**Aim of the task**: Transcribe the records word for word, starting at the first line and ending at the line that contains "point(521,52)", with both of those lines included.

**Working data**:
--- --- ---

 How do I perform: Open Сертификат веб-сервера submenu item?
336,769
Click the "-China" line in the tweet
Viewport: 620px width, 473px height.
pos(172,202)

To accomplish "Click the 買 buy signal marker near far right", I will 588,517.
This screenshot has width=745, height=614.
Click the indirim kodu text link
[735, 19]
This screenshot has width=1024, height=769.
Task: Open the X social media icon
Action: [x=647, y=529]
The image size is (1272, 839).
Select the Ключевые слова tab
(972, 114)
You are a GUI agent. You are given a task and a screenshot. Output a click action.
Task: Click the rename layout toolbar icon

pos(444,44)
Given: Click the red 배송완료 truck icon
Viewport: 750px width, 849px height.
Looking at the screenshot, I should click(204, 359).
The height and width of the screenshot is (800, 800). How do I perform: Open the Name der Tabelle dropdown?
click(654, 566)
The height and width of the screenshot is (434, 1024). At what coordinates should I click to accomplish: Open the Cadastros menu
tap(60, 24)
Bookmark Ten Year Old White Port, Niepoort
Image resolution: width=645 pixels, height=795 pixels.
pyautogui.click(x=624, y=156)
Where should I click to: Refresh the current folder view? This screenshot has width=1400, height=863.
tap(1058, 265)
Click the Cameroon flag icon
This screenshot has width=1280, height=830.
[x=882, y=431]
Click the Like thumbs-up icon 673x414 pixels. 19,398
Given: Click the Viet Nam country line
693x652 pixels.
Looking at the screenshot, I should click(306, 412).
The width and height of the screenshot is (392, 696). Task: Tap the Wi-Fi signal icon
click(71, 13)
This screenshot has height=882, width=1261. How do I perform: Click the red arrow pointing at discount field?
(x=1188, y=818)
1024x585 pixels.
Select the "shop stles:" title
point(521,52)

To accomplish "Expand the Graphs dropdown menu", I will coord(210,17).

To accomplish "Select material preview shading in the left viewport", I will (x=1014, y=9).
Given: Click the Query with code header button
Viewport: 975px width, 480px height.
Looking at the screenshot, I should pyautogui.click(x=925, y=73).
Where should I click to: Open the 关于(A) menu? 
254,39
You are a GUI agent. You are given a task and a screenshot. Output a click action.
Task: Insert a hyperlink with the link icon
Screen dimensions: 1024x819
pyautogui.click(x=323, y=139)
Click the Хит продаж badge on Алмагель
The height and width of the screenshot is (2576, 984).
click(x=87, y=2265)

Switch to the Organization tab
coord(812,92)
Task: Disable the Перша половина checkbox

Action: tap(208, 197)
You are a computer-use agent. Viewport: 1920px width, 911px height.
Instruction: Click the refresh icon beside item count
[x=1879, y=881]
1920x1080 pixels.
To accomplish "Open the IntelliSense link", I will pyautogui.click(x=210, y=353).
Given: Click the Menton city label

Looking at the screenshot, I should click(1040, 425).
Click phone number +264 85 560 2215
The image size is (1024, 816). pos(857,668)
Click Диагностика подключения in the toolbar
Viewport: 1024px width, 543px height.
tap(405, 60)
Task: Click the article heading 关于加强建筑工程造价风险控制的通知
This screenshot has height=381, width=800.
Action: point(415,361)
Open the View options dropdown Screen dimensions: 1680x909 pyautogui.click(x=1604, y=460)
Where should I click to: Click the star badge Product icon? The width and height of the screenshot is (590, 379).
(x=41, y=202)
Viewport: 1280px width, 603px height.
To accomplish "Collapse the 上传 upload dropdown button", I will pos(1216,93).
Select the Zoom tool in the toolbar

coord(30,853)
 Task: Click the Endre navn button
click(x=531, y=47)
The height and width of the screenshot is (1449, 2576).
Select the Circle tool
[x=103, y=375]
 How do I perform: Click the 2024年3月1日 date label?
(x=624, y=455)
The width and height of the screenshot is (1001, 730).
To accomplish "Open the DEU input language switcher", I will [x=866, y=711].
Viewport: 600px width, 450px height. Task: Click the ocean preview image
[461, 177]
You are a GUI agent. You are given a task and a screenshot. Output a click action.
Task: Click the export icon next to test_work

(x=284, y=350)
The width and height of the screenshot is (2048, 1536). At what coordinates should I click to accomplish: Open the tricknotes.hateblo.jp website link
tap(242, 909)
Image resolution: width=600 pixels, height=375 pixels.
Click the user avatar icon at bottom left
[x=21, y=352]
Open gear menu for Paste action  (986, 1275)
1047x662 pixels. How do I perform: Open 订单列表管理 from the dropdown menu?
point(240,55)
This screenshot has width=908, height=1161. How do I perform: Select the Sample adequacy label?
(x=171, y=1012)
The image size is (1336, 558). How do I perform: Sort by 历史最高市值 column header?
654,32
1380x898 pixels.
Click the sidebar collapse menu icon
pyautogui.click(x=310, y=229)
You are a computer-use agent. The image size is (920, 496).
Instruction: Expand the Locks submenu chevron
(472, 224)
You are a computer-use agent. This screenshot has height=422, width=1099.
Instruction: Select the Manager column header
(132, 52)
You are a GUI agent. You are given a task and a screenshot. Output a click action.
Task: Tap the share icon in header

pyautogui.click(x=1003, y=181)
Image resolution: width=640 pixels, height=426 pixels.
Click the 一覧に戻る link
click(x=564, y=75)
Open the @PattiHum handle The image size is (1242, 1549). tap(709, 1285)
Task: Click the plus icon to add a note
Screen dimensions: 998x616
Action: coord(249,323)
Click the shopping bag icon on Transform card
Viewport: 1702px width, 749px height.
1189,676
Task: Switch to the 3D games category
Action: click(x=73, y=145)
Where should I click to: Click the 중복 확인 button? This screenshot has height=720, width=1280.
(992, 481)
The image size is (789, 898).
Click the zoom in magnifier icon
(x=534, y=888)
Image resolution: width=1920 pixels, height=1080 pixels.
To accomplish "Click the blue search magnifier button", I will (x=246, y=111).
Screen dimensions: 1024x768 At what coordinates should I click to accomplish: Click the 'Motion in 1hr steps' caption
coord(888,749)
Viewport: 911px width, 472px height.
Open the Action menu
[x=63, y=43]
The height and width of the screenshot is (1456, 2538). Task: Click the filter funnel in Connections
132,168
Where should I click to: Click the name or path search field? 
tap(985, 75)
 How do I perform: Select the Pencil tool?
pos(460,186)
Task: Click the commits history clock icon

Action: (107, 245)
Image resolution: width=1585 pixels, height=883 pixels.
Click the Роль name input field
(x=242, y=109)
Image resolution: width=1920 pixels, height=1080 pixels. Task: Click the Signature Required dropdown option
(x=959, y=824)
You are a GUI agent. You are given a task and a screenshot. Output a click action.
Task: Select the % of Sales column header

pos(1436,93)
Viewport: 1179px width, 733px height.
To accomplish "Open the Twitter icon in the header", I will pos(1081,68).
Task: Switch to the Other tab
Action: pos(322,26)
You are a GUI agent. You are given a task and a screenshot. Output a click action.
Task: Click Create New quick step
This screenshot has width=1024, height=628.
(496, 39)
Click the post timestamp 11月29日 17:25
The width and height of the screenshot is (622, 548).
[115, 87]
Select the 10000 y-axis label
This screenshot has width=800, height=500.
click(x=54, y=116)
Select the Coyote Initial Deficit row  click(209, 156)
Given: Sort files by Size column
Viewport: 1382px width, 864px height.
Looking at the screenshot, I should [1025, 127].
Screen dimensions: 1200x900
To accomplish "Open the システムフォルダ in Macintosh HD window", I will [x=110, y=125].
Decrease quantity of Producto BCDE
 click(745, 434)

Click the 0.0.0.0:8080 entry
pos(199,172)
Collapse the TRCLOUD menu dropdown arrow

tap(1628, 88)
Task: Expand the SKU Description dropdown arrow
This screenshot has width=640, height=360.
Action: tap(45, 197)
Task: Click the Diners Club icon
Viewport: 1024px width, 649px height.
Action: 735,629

--- --- ---

**Exercise output**:
 How do I perform: Open Сертификат веб-сервера submenu item?
336,769
Click the "-China" line in the tweet
Viewport: 620px width, 473px height.
pos(172,202)

To accomplish "Click the 買 buy signal marker near far right", I will 588,517.
This screenshot has width=745, height=614.
Click the indirim kodu text link
[735, 19]
This screenshot has width=1024, height=769.
Task: Open the X social media icon
Action: [x=647, y=529]
The image size is (1272, 839).
Select the Ключевые слова tab
(972, 114)
You are a GUI agent. You are given a task and a screenshot. Output a click action.
Task: Click the rename layout toolbar icon

pos(444,44)
Given: Click the red 배송완료 truck icon
Viewport: 750px width, 849px height.
Looking at the screenshot, I should click(204, 359).
The height and width of the screenshot is (800, 800). How do I perform: Open the Name der Tabelle dropdown?
click(654, 566)
The height and width of the screenshot is (434, 1024). At what coordinates should I click to accomplish: Open the Cadastros menu
tap(60, 24)
Bookmark Ten Year Old White Port, Niepoort
Image resolution: width=645 pixels, height=795 pixels.
pyautogui.click(x=624, y=156)
Where should I click to: Refresh the current folder view? This screenshot has width=1400, height=863.
tap(1058, 265)
Click the Cameroon flag icon
This screenshot has width=1280, height=830.
[x=882, y=431]
Click the Like thumbs-up icon 673x414 pixels. 19,398
Given: Click the Viet Nam country line
693x652 pixels.
Looking at the screenshot, I should click(306, 412).
The width and height of the screenshot is (392, 696). Task: Tap the Wi-Fi signal icon
click(71, 13)
This screenshot has height=882, width=1261. How do I perform: Click the red arrow pointing at discount field?
(x=1188, y=818)
1024x585 pixels.
Select the "shop stles:" title
point(521,52)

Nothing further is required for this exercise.